Since i have done my fair share of reading into the whole GIL "issue" with python, I knew that threads was not the way to go, but processes would be the correct approach. But just for fun i tried using threads and it turns out it was much slower than starting a ssh (client) process per VM because of the GIL. There can be troublesome problems with sharing data across processes (need for locking etc). But since i do not really care which order the packages gets inserted in the queue and and the queue itself is multi process safe it is not a problem here. Furthermore i do not pop from the queue while the queue is getting populated, so It is all a matter of each process putting packages in the queue in a random order and then afterwards remove duplicates when all process are done (wait in the main process until all ssh processes have stopped).
Now we should have a nice clean list of packages that needs to be emerged on the fast vm.

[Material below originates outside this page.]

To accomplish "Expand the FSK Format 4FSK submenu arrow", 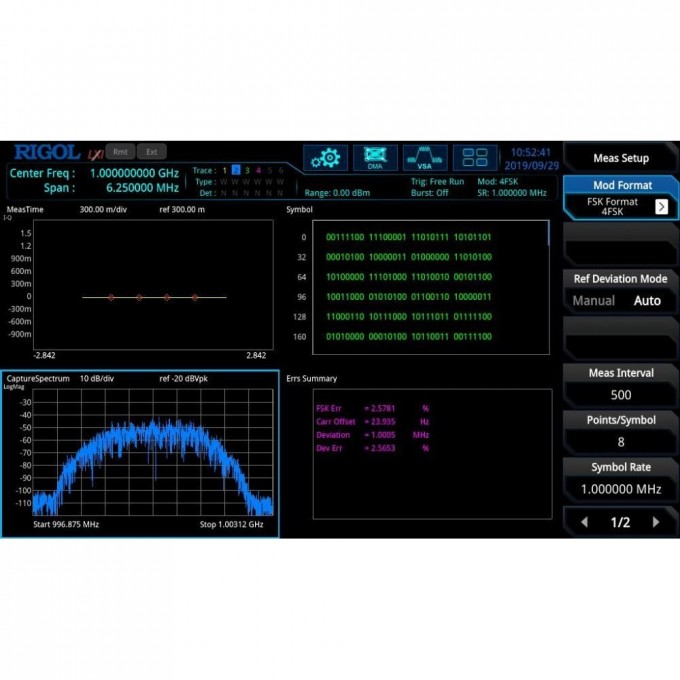I will click(661, 206).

But you cant really build packages without building there dependencies right? Correct and we want an easy way to remove those dependencies afterwards. Cue the -o argument to portage aka build all dependencies (not on the system) for this package. While figuring out if there is any dependencies they (if any) is added to the depcleanList for later use when we want to remove the leftover cruft.
Next step is to generate the binaries them self which are now easily done since we know all the dependencies are in place. Que the -B argument to portage, the description of the argument is as following:
Creates binary packages for all ebuilds processed without actually merging the packages. This comes with the caveat that all build-time dependencies must already be emerged on the system.

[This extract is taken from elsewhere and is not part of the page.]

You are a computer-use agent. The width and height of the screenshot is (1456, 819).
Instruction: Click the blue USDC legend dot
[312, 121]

So in other words generate binaries without installing the ebuilds on the local machine. Pretty awesome right.
Now all we need to do is to emerge all the freshly generate bins on the other vm`s and remove the dependencies on the builder.
There is a few problems with the current code, such as paramiko dosent support the new ssh ecdsa public keys, so for now i just auto accepts the public keys every time i connect which opens up for a man in the middle attack. While it isnt that hard to get paramiko to read the ecdsa keys (which i have running in a local branch) the problem starts when you need to verify the local stored key against the current key the server uses (something to look into when i have some more time). Another problem is that not all leftover cruft gets removed, think configuration files and init scripts and the like are not remove by portage when you remove a package from the system. So expect a lot of leftover files...
Otherwise the code should work as expected (do not expect it to work!) and do not expect anything but a quick hack. I might cleanup the code and make it pretty sometime in the future, but i just needed something simple that did the job. You can find the code in the git repository under gentoo-updater.